#### Task item:
Copy only this range: the line with "Σύνδεση (22, 2401)" through the final line of the material, inclusive at both ends.

#### Records for the task:

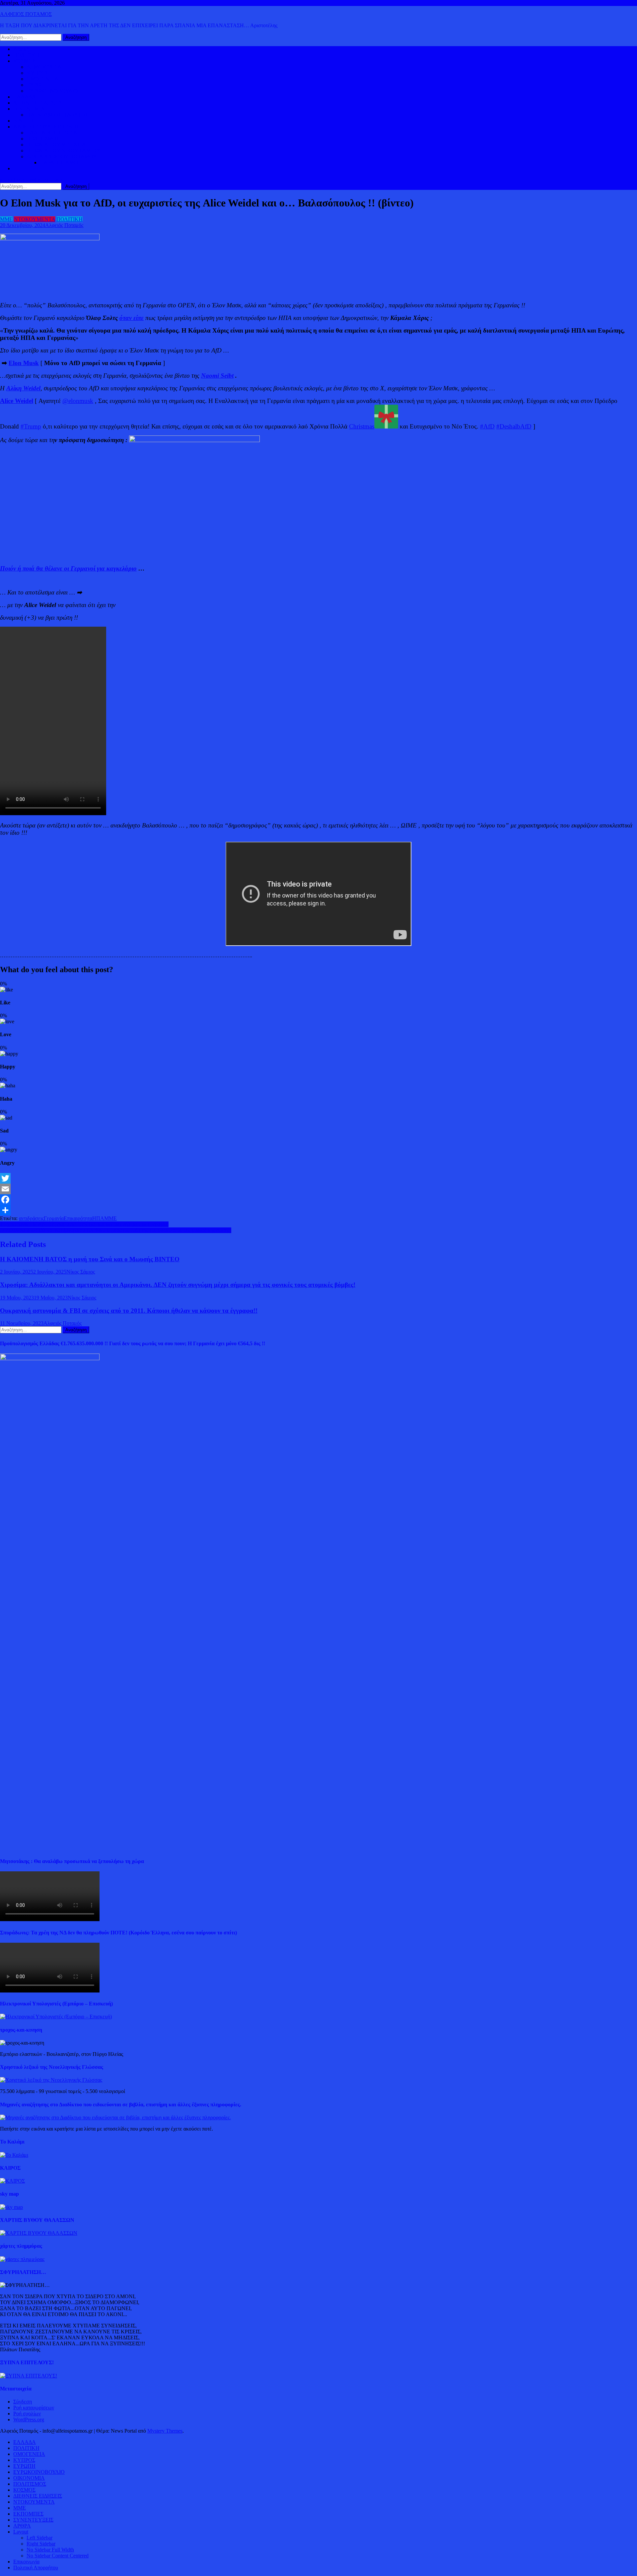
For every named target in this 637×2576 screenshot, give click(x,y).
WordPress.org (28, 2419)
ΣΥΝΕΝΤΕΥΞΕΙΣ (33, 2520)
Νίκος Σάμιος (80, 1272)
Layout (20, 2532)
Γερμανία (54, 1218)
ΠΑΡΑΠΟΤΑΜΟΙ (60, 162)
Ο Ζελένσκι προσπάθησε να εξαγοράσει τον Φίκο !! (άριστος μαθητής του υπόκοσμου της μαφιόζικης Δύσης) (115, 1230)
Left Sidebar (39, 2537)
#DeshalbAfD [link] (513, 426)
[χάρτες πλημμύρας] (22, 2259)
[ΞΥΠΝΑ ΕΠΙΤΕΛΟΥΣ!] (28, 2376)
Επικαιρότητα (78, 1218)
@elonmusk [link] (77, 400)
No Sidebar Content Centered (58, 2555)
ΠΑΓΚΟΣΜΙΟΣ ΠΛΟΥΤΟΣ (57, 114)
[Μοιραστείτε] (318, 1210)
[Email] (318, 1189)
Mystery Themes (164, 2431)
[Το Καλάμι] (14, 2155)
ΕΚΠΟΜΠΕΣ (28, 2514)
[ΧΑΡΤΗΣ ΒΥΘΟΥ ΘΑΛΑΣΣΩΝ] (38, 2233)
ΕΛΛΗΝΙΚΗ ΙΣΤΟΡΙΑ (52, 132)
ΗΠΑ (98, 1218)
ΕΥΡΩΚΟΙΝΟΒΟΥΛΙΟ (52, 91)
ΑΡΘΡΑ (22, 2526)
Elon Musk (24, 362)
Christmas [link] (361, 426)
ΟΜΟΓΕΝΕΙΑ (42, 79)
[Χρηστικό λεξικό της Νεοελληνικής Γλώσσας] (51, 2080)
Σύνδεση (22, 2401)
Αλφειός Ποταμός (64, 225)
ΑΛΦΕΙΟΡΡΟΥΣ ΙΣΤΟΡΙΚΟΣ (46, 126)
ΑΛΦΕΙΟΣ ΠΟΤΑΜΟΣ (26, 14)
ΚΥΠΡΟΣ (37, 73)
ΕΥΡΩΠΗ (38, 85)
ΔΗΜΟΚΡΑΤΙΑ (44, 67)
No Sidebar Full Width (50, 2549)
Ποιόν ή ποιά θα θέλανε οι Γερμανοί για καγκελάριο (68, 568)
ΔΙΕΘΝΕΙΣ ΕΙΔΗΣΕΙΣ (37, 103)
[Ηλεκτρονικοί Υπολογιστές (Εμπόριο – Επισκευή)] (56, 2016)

#### Reply to the exercise:
Σύνδεση (22, 2401)
Αλφειός Ποταμός (64, 225)
ΑΛΦΕΙΟΡΡΟΥΣ ΙΣΤΟΡΙΚΟΣ (46, 126)
ΑΛΦΕΙΟΣ ΠΟΤΑΜΟΣ (26, 14)
ΚΥΠΡΟΣ (37, 73)
ΕΥΡΩΠΗ (38, 85)
ΔΗΜΟΚΡΑΤΙΑ (44, 67)
No Sidebar Full Width (50, 2549)
Ποιόν ή ποιά θα θέλανε οι Γερμανοί για καγκελάριο (68, 568)
ΔΙΕΘΝΕΙΣ ΕΙΔΗΣΕΙΣ (37, 103)
[Ηλεκτρονικοί Υπολογιστές (Εμπόριο – Επισκευή)] (56, 2016)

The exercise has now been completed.